**EXERCISE DESCRIPTION**
Write out every entry exactly as it appears.

**DATA RECORDS**
# # #
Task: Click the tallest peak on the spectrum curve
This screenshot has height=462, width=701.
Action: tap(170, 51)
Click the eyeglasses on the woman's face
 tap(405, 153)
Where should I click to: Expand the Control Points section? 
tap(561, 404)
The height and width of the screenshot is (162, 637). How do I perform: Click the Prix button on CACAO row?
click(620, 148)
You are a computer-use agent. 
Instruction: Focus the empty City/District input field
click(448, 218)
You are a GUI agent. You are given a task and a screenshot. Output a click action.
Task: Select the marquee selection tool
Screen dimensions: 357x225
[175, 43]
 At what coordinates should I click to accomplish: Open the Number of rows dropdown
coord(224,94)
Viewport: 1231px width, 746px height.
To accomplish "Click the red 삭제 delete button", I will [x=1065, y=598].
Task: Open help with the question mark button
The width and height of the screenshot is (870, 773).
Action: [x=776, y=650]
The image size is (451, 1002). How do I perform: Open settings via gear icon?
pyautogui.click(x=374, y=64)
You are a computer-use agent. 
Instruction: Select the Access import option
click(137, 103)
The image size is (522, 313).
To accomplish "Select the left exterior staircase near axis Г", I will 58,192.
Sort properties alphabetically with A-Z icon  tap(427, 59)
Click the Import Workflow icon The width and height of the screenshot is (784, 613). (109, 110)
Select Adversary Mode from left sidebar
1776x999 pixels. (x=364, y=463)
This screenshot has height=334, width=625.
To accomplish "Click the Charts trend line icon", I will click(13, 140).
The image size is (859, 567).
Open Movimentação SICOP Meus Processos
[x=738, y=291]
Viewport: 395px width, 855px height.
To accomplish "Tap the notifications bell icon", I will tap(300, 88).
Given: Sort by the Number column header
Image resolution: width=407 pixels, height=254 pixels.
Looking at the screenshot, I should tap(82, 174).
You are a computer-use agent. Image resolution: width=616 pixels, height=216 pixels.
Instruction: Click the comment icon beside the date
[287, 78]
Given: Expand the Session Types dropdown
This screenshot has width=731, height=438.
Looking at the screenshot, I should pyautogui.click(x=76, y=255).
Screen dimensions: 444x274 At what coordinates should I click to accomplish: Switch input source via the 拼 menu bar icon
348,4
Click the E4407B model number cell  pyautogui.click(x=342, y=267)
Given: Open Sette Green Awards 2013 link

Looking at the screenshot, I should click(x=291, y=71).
# # #
**RESULT FOR THIS EXERCISE**
Task: Click the tallest peak on the spectrum curve
This screenshot has height=462, width=701.
Action: tap(170, 51)
Click the eyeglasses on the woman's face
 tap(405, 153)
Where should I click to: Expand the Control Points section? 
tap(561, 404)
The height and width of the screenshot is (162, 637). How do I perform: Click the Prix button on CACAO row?
click(620, 148)
You are a computer-use agent. 
Instruction: Focus the empty City/District input field
click(448, 218)
You are a GUI agent. You are given a task and a screenshot. Output a click action.
Task: Select the marquee selection tool
Screen dimensions: 357x225
[175, 43]
 At what coordinates should I click to accomplish: Open the Number of rows dropdown
coord(224,94)
Viewport: 1231px width, 746px height.
To accomplish "Click the red 삭제 delete button", I will [x=1065, y=598].
Task: Open help with the question mark button
The width and height of the screenshot is (870, 773).
Action: [x=776, y=650]
The image size is (451, 1002). How do I perform: Open settings via gear icon?
pyautogui.click(x=374, y=64)
You are a computer-use agent. 
Instruction: Select the Access import option
click(137, 103)
The image size is (522, 313).
To accomplish "Select the left exterior staircase near axis Г", I will 58,192.
Sort properties alphabetically with A-Z icon  tap(427, 59)
Click the Import Workflow icon The width and height of the screenshot is (784, 613). (109, 110)
Select Adversary Mode from left sidebar
1776x999 pixels. (x=364, y=463)
This screenshot has height=334, width=625.
To accomplish "Click the Charts trend line icon", I will click(13, 140).
The image size is (859, 567).
Open Movimentação SICOP Meus Processos
[x=738, y=291]
Viewport: 395px width, 855px height.
To accomplish "Tap the notifications bell icon", I will tap(300, 88).
Given: Sort by the Number column header
Image resolution: width=407 pixels, height=254 pixels.
Looking at the screenshot, I should tap(82, 174).
You are a computer-use agent. Image resolution: width=616 pixels, height=216 pixels.
Instruction: Click the comment icon beside the date
[287, 78]
Given: Expand the Session Types dropdown
This screenshot has width=731, height=438.
Looking at the screenshot, I should pyautogui.click(x=76, y=255).
Screen dimensions: 444x274 At what coordinates should I click to accomplish: Switch input source via the 拼 menu bar icon
348,4
Click the E4407B model number cell  pyautogui.click(x=342, y=267)
Given: Open Sette Green Awards 2013 link

Looking at the screenshot, I should click(x=291, y=71).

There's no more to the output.